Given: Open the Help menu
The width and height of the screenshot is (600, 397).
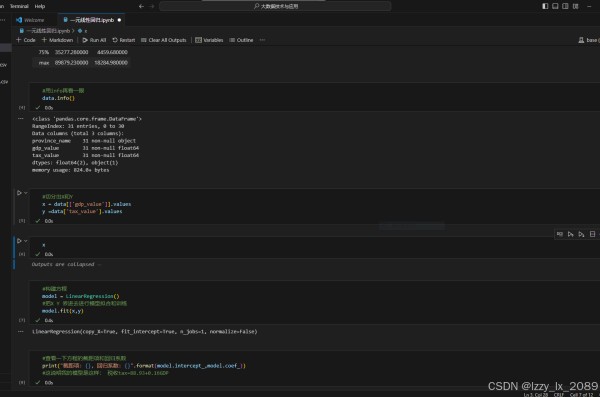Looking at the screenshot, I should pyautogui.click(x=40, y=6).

---

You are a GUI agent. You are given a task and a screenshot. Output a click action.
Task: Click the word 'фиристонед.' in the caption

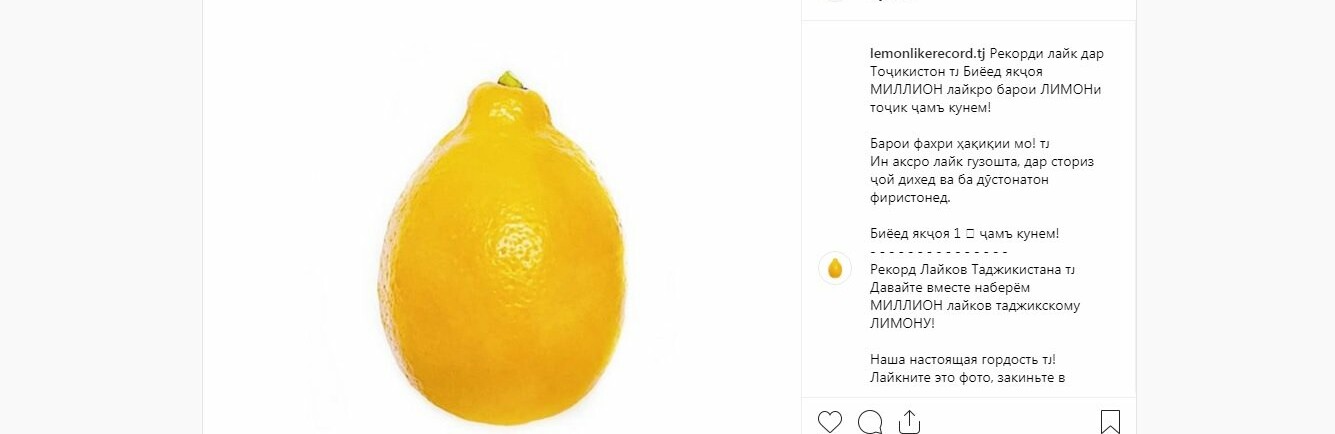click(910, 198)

---

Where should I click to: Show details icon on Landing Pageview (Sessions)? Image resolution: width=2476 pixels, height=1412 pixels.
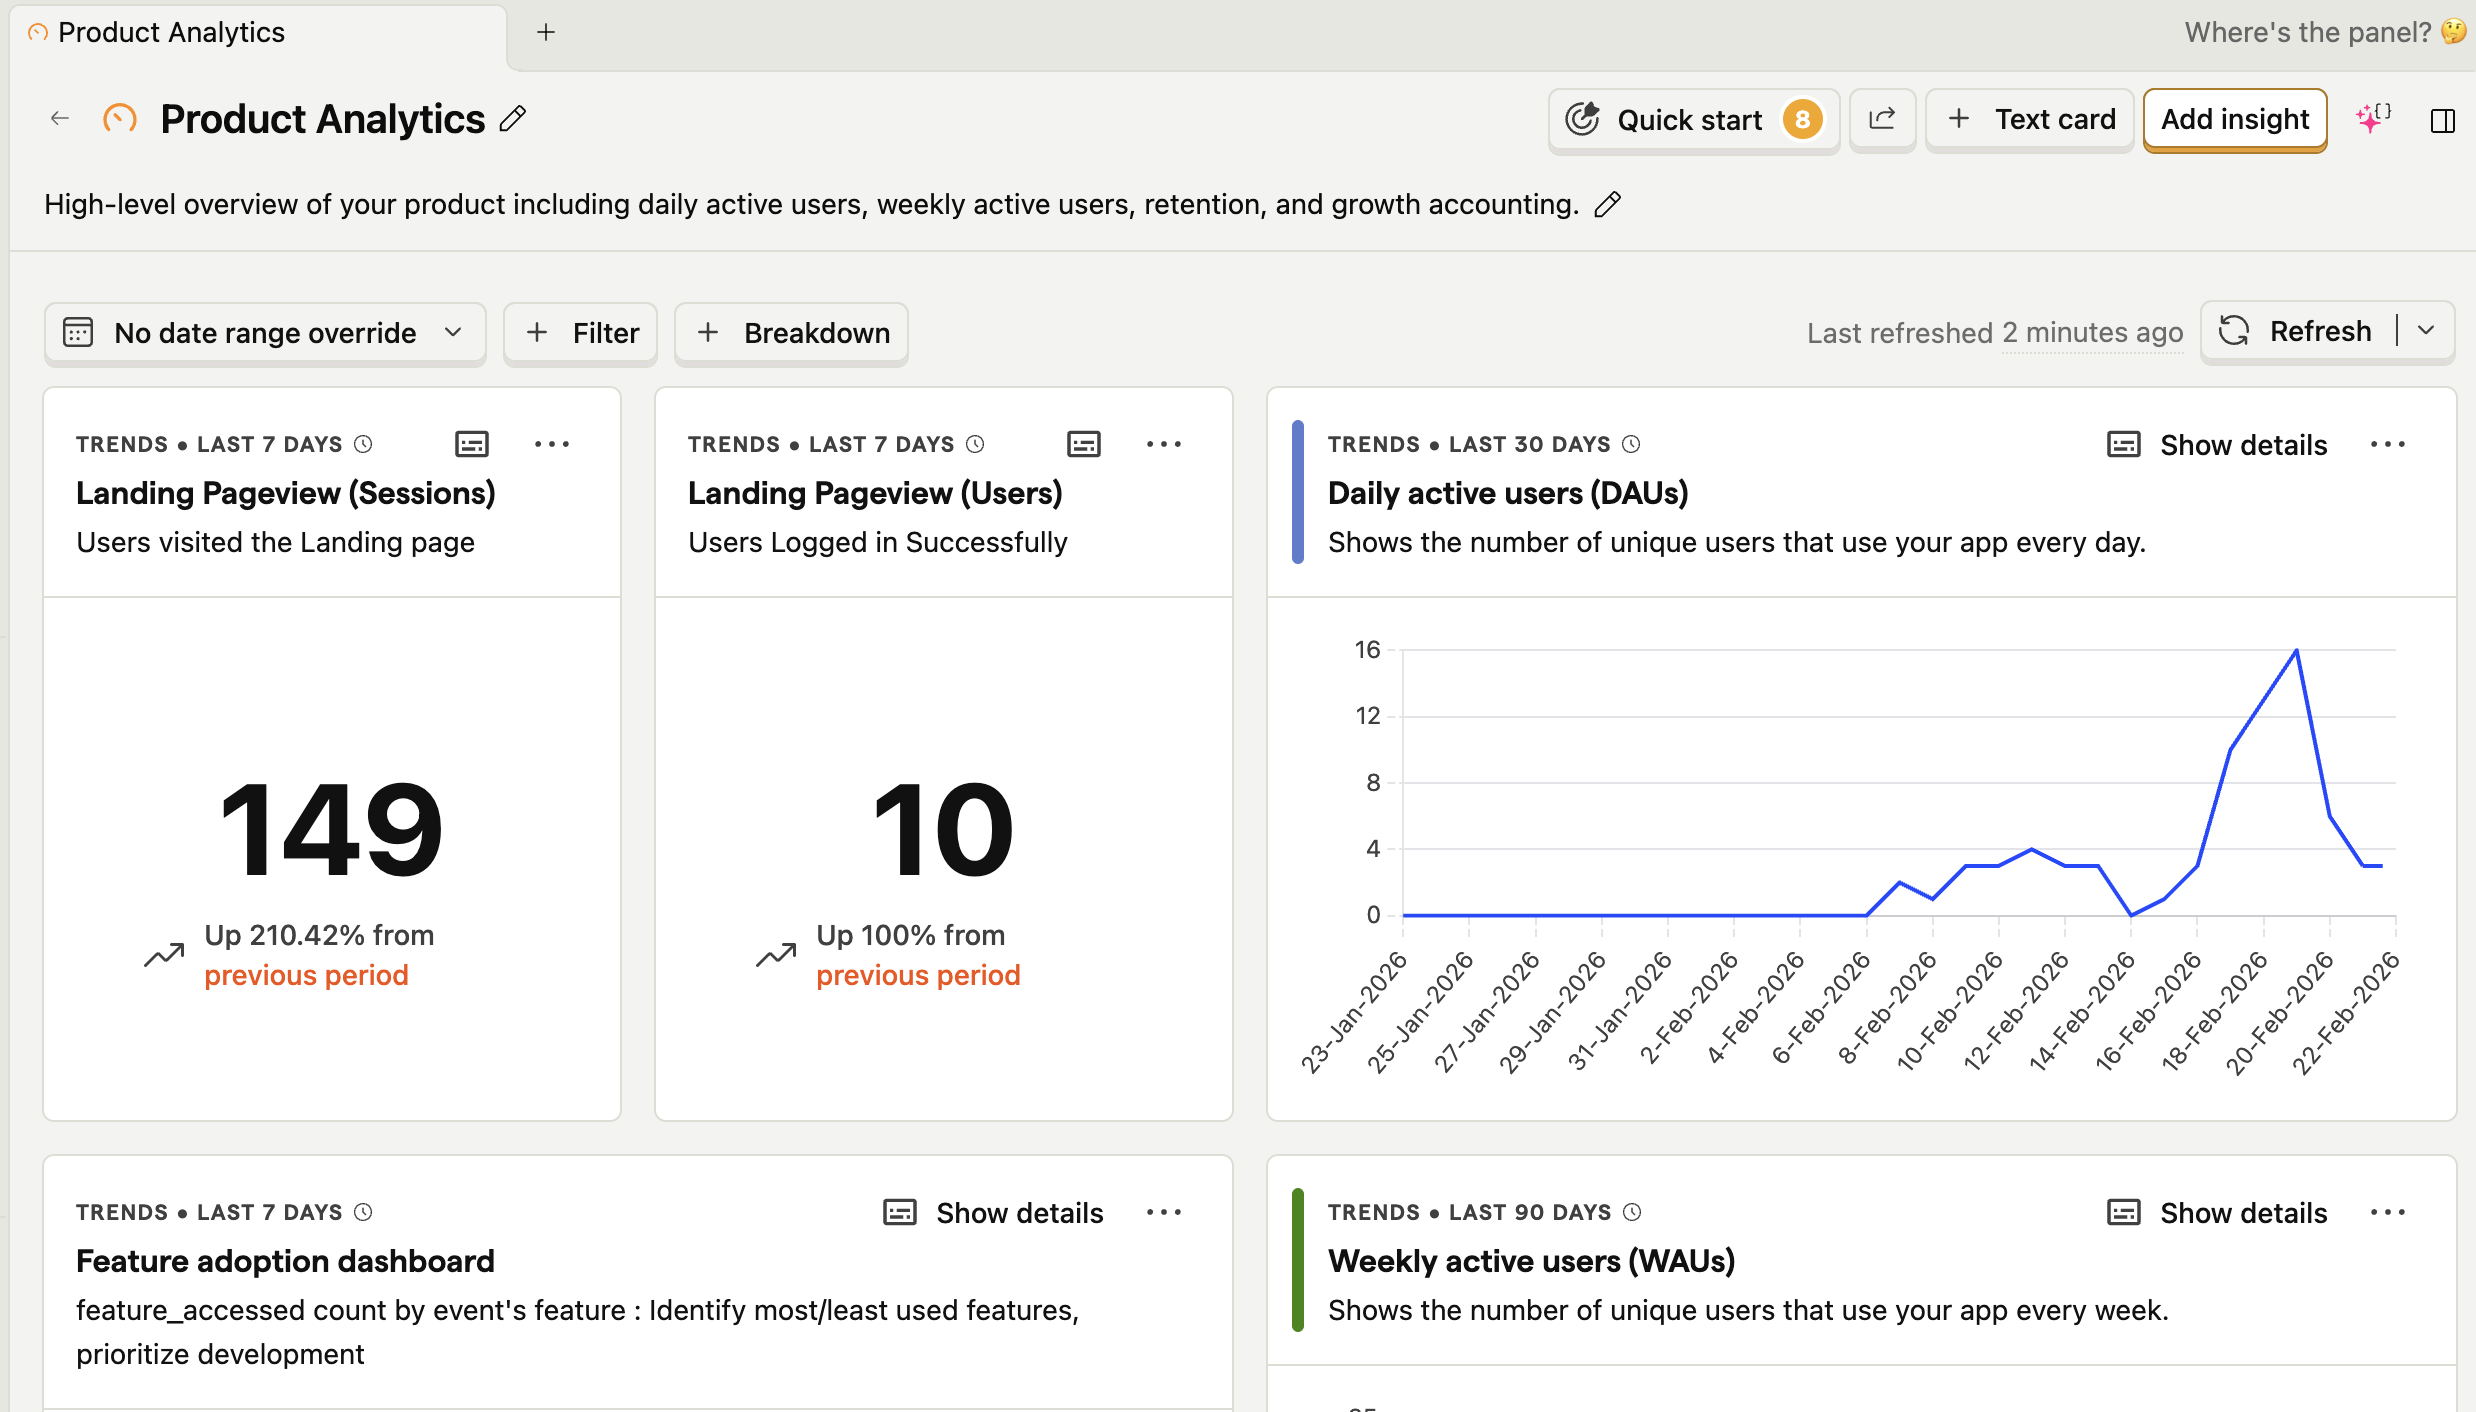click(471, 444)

Aim of the exercise – Rewrite everything from the line containing "Given: Open the Help menu" down to the line containing "Looking at the", substituting "File menu" for "Help menu" and changing nothing else. Leave the pictures out of your answer.

Finished exercise –
Given: Open the File menu
The width and height of the screenshot is (600, 397).
Looking at the screenshot, I should pyautogui.click(x=40, y=6).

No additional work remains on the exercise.